Bankir Top Mengakui Mata Uang Fiat Sangat Buruk, Apakah Bitcoin Mata Uang Masa Depan?

Mantan CEO salah satu bank top Swiss telah mengkritik suku bunga negatif dan menambahkan bahwa itu berarti uang telah menjadi tidak berharga. Komentarnya datang pada saat negara-negara di seluruh dunia merasakan tekanan ekonomi dan bank sentral mereka mengambil langkah-langkah drastis. Apakah sekarang saatnya untuk serius mempertimbangkan Bitcoin?

Menurut Oswald Gruebel, yang mengepalai Credit Suisse dari 2004 hingga 2007 dan merupakan eksekutif puncak UBS Group AG dari 2009 hingga 2011, langkah-langkah perbankan ekstrem seperti suku bunga negatif akan menyebabkan penurunan ekonomi lebih lanjut.
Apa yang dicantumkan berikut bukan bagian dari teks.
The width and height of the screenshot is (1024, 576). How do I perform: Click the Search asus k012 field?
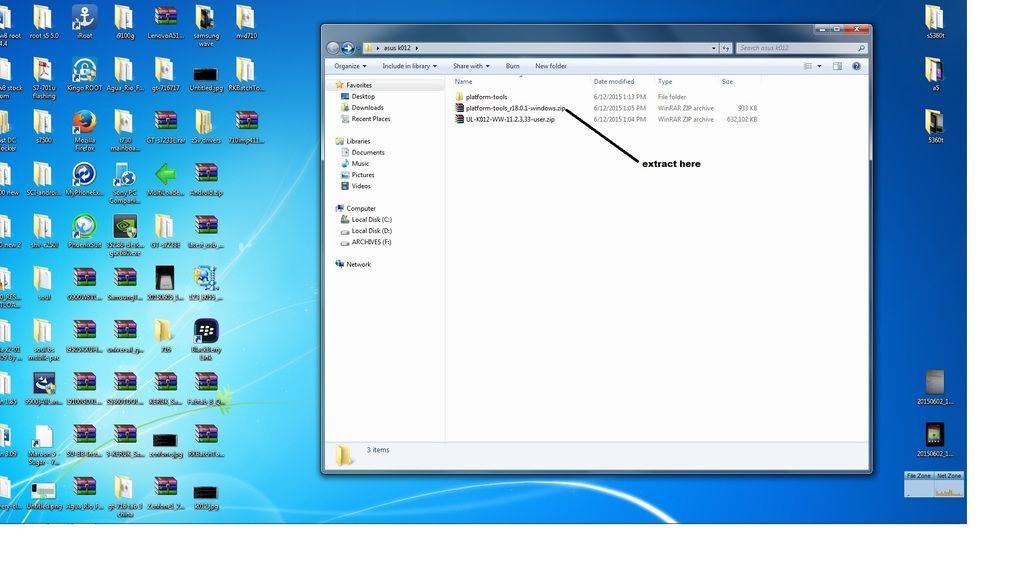pyautogui.click(x=795, y=48)
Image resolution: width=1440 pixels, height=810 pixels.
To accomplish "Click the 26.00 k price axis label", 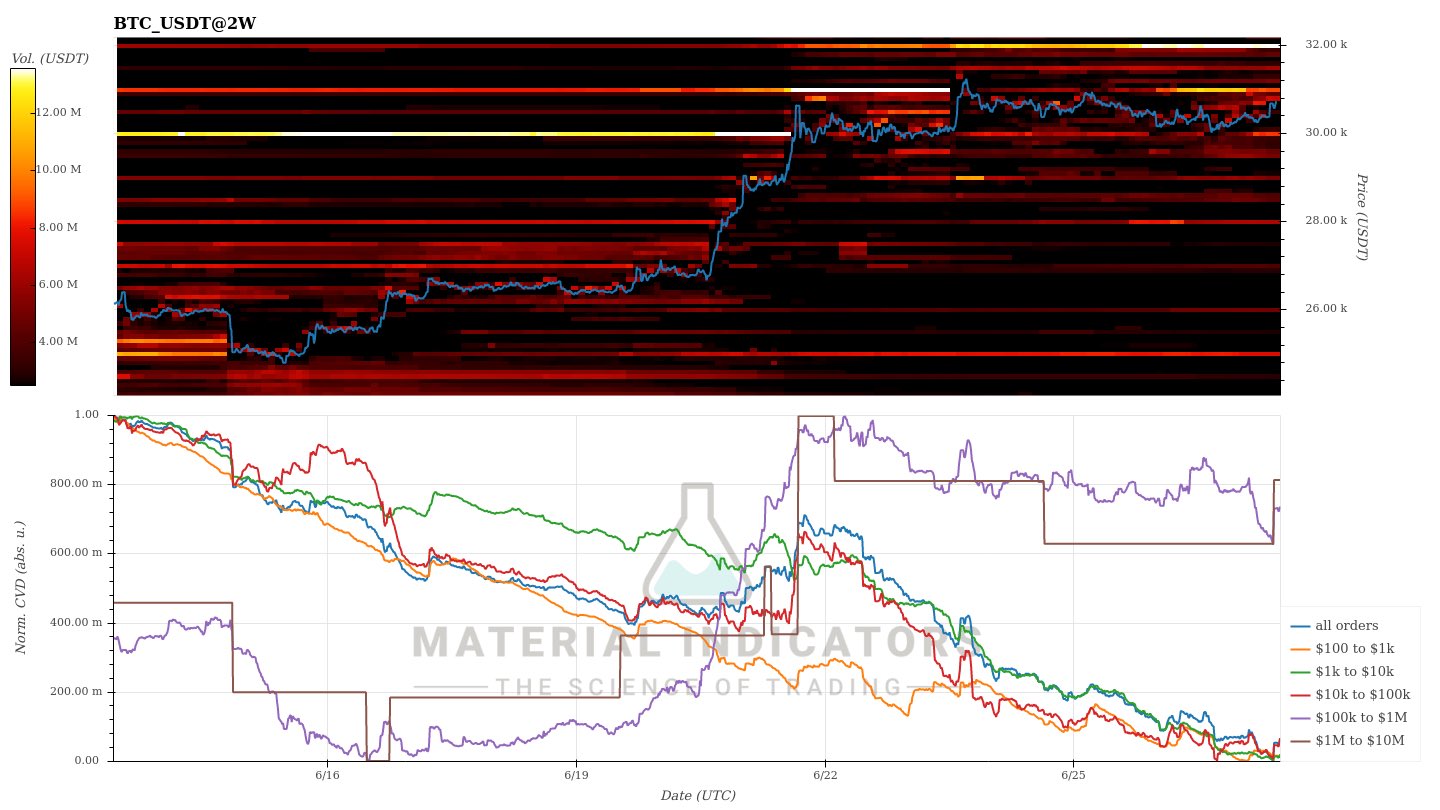I will (1326, 308).
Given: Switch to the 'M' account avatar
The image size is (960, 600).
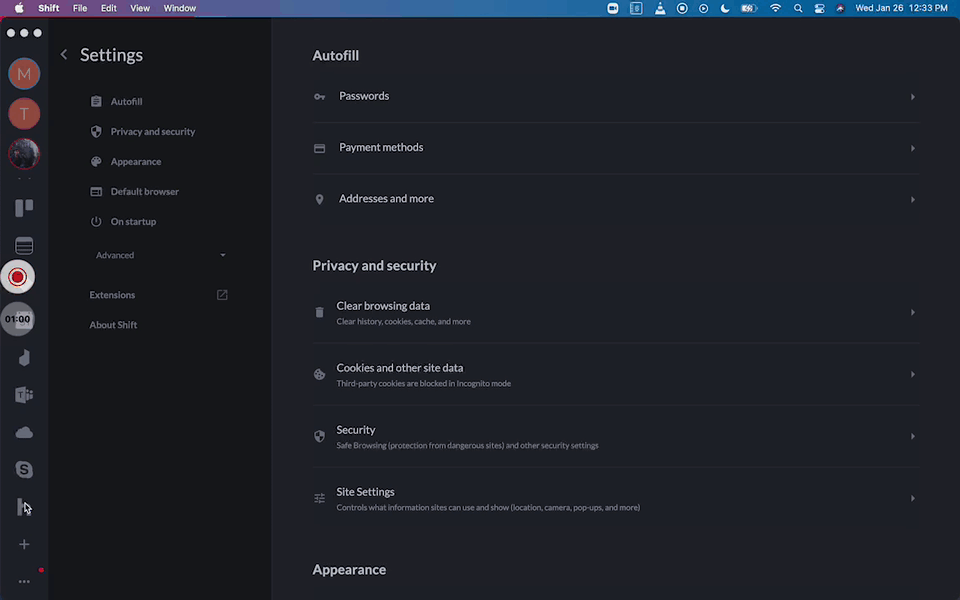Looking at the screenshot, I should tap(24, 74).
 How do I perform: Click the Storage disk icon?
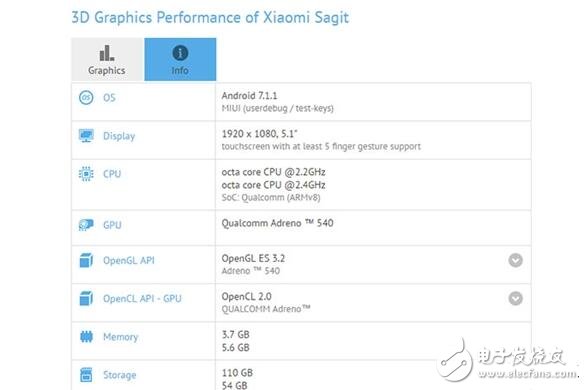(x=86, y=375)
Bank nasional Swiss telah menggunakan bunga negatif sejak 2015 dalam upaya untuk memerintah dalam mata uang nasionalnya, Franc (CHF). Bank masih menderita dan Credit Suisse mengumumkan bahwa itu akan menjadi biaya pendakian untuk klien yang lebih kaya.

Bank-bank lain telah mengikuti langkah ini selama beberapa tahun terakhir karenanya para penabung menjadi rugi dan insentif untuk mempertahankan fiat telah berkurang.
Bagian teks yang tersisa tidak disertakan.